When former Chicago Blackhawks player Kyle Beach went public with allegations that he had been sexually abused by an assistant coach in 2010, NHL Commissioner Gary Bettman said that he could tell the 31-year-old former NHLer was still in pain.
“I was horrified, it was emotional, I was distressed,” said Bettman referencing Beach’s first public interview with TSN’s Rick Westhead.
“I knew that he was suffering by just watching him…I was sorry as a personal matter that anybody, particularly him, had to go through what he was discussing.”
Bettman, who was speaking publicly for the first time on Nov. 1, was commissioner at the time of the alleged sexual abuse by then-Blackhawks assistant coach Brad Aldrich in 2010. Beach had reported the incident to team officials, many of whom were aware and have since stepped down from their various positions around the league with different organizations.
The NHL’s top boss said he had spoken with Beach after he went public on Oct. 27 and pledged to work with him on efforts to confront abuse and offered counselling resources to himself and his family.
“This certainly has been a disturbing and difficult week for all of us,” said Bettman in starting off his remarks. “I’m sorry for what he has been through and thought he has been courageous, especially this past week.”
The longtime commissioner of the NHL said that the findings of the report by an outside law firm were clear cut that there was inherent wrongdoing in how Beach’s situation was handled.
“It is clear that what happened was inappropriate, it was wrong on every level and it was not handled correctly by the Blackhawks organization,” said Bettman.
Bettman added that while he’s spoken with Beach and they are charting a way forward, he insisted that there is still work to be done on the matter.
In regards to sexual abuse and making the league more inclusive, Bettman said that he believes “the NHL has made considerable progress from where it was a decade ago.” He added that the Blackhawks’ ownership has been supportive of the NHL’s disciplinary measures.
“I am going to seek the assistance of outside professionals to evaluate the league’s efforts on these matters to make sure they’re not only adequate, but also most effective,” said Bettman.
Bettman and the NHL levied a $2 million fine against the Blackhawks for “the organization’s inadequate internal procedures and insufficient and untimely response.”
NHL Deputy Commissioner Bill Daly joined Bettman during the media availability and noted that the league was not aware of the Aldrich incident at the time and did not know of his assault charges years later either.
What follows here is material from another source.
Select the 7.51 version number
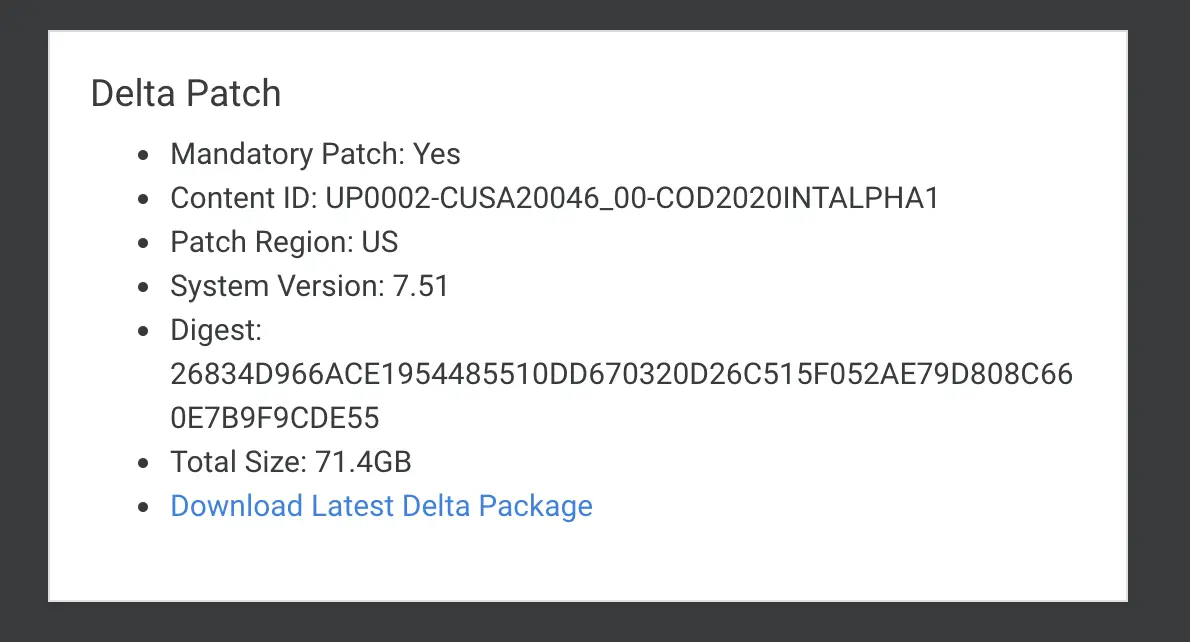The height and width of the screenshot is (642, 1190). coord(420,286)
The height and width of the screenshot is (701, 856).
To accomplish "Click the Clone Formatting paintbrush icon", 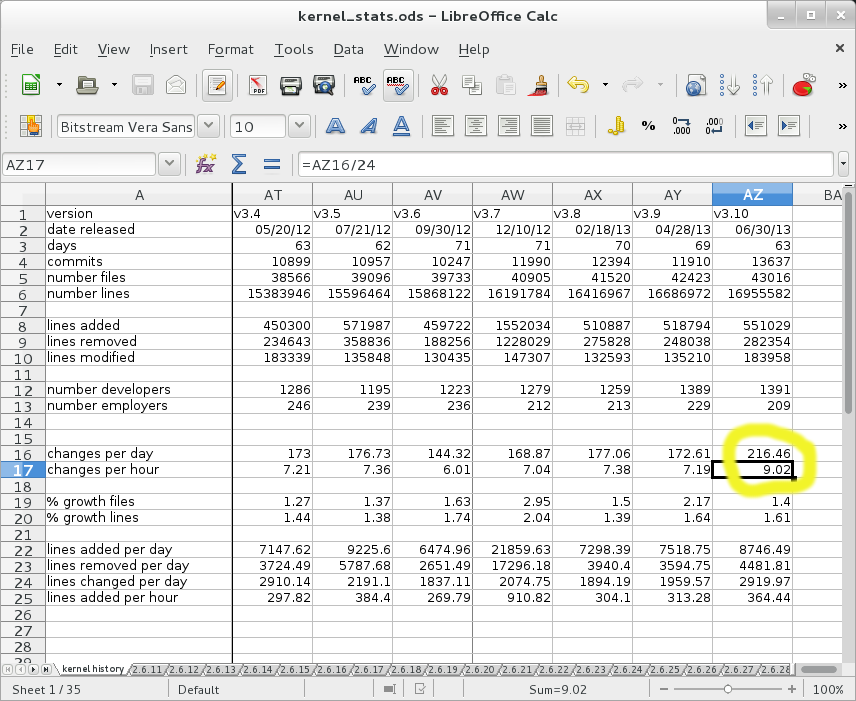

In 2013, a few years after he had left his Blackhawks job, Aldrich assaulted a Michigan high school hockey player between the ages of 16 and 18. He was sentenced to nine months in Houghton County Jail on criminal sexual conduct charges.
Daly said the NHL was given a heads up by the Blackhawks’ counsel in late December with respect to civil litigation that they had looked into and said “there was no merit.” Daly added that the league had not heard from Beach at this point.
Bettman said that he stood by his decision that then assistant general manager, Kevin Cheveldayoff who works with the Winnipeg Jets bore no responsibility and knew almost nothing of the incident. He added that Cheveldayoff’s day-to-day duties involved little to no player management.
Aldrich told investigators that the encounter with Beach was consensual. None of the allegations against Aldrich involving Beach have been proven in court.
The Blachawks have filed motions to dismiss two lawsuits filed against them relating to Aldrich, their former video coach.